CONSEGNA 1: Nel testo sulla spalatura della neve, quante persone sono morte il 5 febbraio e in quali località?
CONSEGNA 2: Nel testo sulla spalatura della neve, riscrivi il passo da "Ogni anno cardiologi" a "i fattori scatenanti?", sostituendo "anziani" con "pensionati".
CONSEGNA 3: Elenca le strutture e i servizi ospedalieri che il testo sulla spalatura della neve indica con un nome specifico.

TESTO FORNITO:
☆ ☆ ☆

«Spalare la neve non è un’attività raccomandata e chi non lo sa, rischia di morire». Il professor Rosario Rossi, direttore del laboratorio di Emodinamica presso la Cardiologia del Policlinico, conferma la grande pericolosità dello spalaggio della neve, durante il quale il 5 febbraio sono morte tre persone, una a Modena e due a Bastiglia.
Ogni anno cardiologi e cardiochirurghi devono fare i conti con incidenti che potrebbero essere evitati. «Conosciamo bene la situazione», ammette Rossi. «Basta guardarsi in giro per accorgersi che a spalare la neve sono spesso anziani anche perché hanno più tempo libero, ma non dovrebbero farlo. Ogni anno nel periodo in cui si spala la neve, qui in reparto ci mettiamo in stand-by e attendiamo gli arrivi dal pronto soccorso».
Quali sono i fattori scatenanti?

☆ ☆ ☆

SET DI DATI:
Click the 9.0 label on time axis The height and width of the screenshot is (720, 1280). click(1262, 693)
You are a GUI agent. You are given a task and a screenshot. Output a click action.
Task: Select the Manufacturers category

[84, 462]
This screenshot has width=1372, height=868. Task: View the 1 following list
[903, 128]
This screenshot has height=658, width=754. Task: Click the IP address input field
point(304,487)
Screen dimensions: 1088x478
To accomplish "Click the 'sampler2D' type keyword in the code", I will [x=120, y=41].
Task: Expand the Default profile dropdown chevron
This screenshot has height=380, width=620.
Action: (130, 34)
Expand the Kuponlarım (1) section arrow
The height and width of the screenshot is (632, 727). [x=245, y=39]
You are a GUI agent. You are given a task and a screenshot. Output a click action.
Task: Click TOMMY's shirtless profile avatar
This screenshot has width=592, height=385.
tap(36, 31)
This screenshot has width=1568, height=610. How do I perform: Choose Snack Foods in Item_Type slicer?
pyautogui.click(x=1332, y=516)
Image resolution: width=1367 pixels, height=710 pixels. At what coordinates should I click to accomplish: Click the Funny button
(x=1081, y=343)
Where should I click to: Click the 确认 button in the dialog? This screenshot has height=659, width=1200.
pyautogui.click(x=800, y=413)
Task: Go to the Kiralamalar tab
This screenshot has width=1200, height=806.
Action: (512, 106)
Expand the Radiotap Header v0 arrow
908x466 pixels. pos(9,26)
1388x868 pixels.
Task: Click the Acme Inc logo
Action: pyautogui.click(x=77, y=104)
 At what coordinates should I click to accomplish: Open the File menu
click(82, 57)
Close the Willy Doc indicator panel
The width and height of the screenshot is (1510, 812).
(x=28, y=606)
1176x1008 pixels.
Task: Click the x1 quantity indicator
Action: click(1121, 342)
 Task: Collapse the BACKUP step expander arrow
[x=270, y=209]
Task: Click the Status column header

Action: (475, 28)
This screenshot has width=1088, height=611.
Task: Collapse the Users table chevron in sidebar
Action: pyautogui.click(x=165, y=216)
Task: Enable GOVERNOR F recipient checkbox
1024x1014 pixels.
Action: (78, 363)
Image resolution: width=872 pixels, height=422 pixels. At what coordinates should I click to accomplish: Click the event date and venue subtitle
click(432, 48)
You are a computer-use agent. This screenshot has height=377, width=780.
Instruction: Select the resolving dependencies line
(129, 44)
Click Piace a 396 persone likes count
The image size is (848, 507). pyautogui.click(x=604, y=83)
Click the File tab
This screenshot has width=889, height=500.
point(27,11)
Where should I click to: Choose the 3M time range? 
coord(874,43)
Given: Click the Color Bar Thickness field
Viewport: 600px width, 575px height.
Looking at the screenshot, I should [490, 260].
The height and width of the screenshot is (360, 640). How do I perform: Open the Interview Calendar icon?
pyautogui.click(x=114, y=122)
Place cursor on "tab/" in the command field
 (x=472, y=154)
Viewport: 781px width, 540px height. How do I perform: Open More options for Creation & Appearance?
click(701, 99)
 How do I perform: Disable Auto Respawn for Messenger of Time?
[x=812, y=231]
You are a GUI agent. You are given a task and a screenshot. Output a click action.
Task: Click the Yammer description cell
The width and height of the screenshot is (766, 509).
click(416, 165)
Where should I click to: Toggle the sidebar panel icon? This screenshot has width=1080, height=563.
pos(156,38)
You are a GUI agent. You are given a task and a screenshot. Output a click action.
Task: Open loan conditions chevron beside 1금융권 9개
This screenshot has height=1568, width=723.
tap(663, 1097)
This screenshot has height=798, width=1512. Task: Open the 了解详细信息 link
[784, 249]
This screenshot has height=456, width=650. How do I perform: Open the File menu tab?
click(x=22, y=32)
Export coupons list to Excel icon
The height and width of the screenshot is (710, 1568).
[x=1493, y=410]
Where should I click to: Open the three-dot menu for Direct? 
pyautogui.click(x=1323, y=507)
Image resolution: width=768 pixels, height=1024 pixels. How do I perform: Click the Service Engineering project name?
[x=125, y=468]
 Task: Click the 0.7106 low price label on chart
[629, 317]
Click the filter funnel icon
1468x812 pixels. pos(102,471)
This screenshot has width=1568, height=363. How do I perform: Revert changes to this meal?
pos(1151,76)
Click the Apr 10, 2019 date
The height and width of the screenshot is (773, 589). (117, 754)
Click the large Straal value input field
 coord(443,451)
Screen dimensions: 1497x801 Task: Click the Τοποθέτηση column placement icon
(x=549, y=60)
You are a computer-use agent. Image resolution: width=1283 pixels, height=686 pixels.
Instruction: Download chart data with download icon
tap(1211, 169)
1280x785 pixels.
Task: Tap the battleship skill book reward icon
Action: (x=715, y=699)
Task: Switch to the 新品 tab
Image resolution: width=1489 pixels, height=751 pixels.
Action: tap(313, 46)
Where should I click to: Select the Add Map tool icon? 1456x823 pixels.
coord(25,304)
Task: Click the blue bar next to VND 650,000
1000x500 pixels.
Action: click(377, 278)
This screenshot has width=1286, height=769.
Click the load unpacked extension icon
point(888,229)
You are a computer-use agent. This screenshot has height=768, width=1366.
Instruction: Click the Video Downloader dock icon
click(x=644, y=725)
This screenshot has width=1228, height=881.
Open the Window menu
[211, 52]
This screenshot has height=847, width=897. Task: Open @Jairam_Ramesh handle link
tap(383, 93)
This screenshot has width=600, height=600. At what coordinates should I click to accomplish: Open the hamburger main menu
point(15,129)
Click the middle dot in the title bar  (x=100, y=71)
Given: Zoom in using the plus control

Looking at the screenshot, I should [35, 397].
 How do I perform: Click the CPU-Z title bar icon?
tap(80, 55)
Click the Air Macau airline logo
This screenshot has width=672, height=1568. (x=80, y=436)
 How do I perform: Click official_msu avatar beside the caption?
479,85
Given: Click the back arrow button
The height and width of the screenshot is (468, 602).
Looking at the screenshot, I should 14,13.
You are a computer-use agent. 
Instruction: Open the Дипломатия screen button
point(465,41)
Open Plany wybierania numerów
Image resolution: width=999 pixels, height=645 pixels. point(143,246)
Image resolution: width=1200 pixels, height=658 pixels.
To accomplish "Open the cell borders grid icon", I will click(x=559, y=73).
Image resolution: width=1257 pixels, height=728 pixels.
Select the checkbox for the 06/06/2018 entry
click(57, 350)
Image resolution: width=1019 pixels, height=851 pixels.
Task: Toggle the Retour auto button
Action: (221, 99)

☆ ☆ ☆

RISPOSTA 1: Tre persone: una a Modena e due a Bastiglia.

RISPOSTA 2:
Ogni anno cardiologi e cardiochirurghi devono fare i conti con incidenti che potrebbero essere evitati. «Conosciamo bene la situazione», ammette Rossi. «Basta guardarsi in giro per accorgersi che a spalare la neve sono spesso pensionati anche perché hanno più tempo libero, ma non dovrebbero farlo. Ogni anno nel periodo in cui si spala la neve, qui in reparto ci mettiamo in stand-by e attendiamo gli arrivi dal pronto soccorso».
Quali sono i fattori scatenanti?

RISPOSTA 3: laboratorio di Emodinamica, Cardiologia, Policlinico, pronto soccorso